If the accessibility issues are unrelated to the current change (pre-existing gaps), they’re reported separately as “file an issue” recommendations rather than failing the verification.

Step 5: Report

The agent stops video recording and produces a structured report:

## Verification Report

**Change:** Add CC/BCC toggle to compose view
**Verdict:** PASS

### Test Criteria Results
| # | Criterion | Result | Notes |
|---|-----------|--------|-------|
| 1 | Compose screen renders with To field | PASS | Screenshot 1 |
| 2 | CC/BCC fields appear on toggle | PASS | Screenshot 2 |
| 3 | Keyboard appears on body tap | PASS | Screenshot 3 |

### Video Recording
Saved to: `/tmp/ios-verify-compose-ccbcc-2026-03-19.mp4`

### Accessibility Issues
- FloatingActionButton: missing accessibilityLabel (pre-existing)

### Recommendations
- File issue for FloatingActionButton a11y label

The video is ephemeral (/tmp/) but useful for attaching to a PR. The screenshots serve as quick-reference evidence.

What This Doesn’t Do

This is not a replacement for UI automation.
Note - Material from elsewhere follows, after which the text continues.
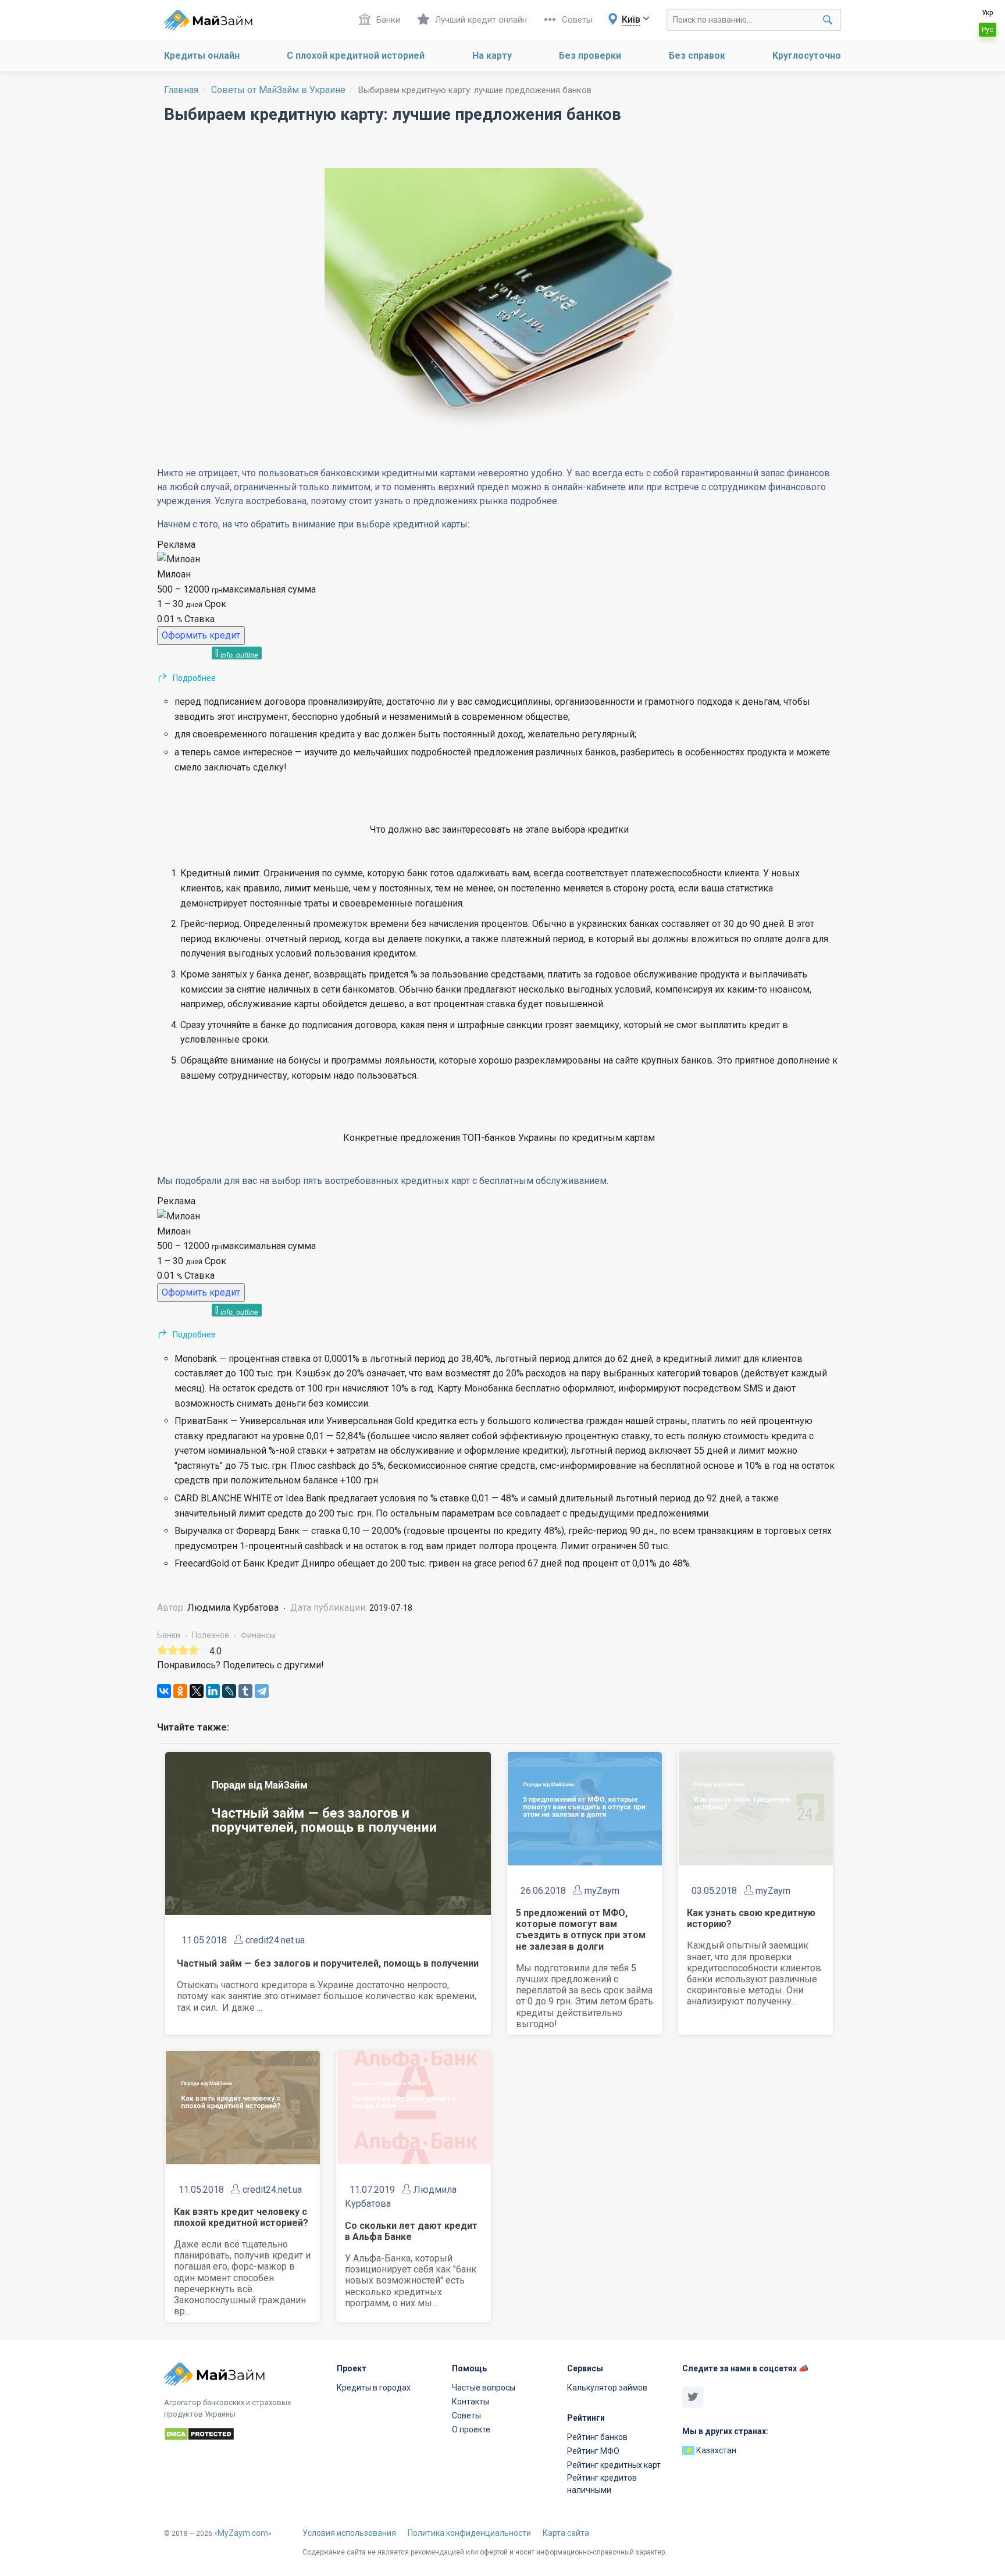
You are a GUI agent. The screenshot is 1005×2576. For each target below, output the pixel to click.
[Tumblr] (245, 1691)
Full end-to-end flows (tap this, navigate there, assert that) require XCUITest or Maestro. This skill only observes static screen state, which is simpler and more reliable.
This is not a replacement for unit tests. The skill verifies that the UI renders correctly. It doesn’t test business logic, state transitions, or error handling.
This requires a buildable project. If make build fails, the whole workflow fails. The CLI tooling foundation needs to be solid first.

Why It Matters

Without this skill, the agent writes code, confirms it compiles, and hands it to you. You’re the quality gate. With it, the agent goes further: it launches the app, looks at the result, checks accessibility, and hands you a report with screenshots and video. You’re still the final reviewer, but you’re reviewing evidence rather than running the app yourself for the first time.

The accessibility audit is the part I didn’t expect to be so valuable. Before this skill, accessibility was something we checked when we remembered to. Now every verification run checks it automatically. We catch far more a11y issues early, and none of it required adding a separate step to anyone’s workflow.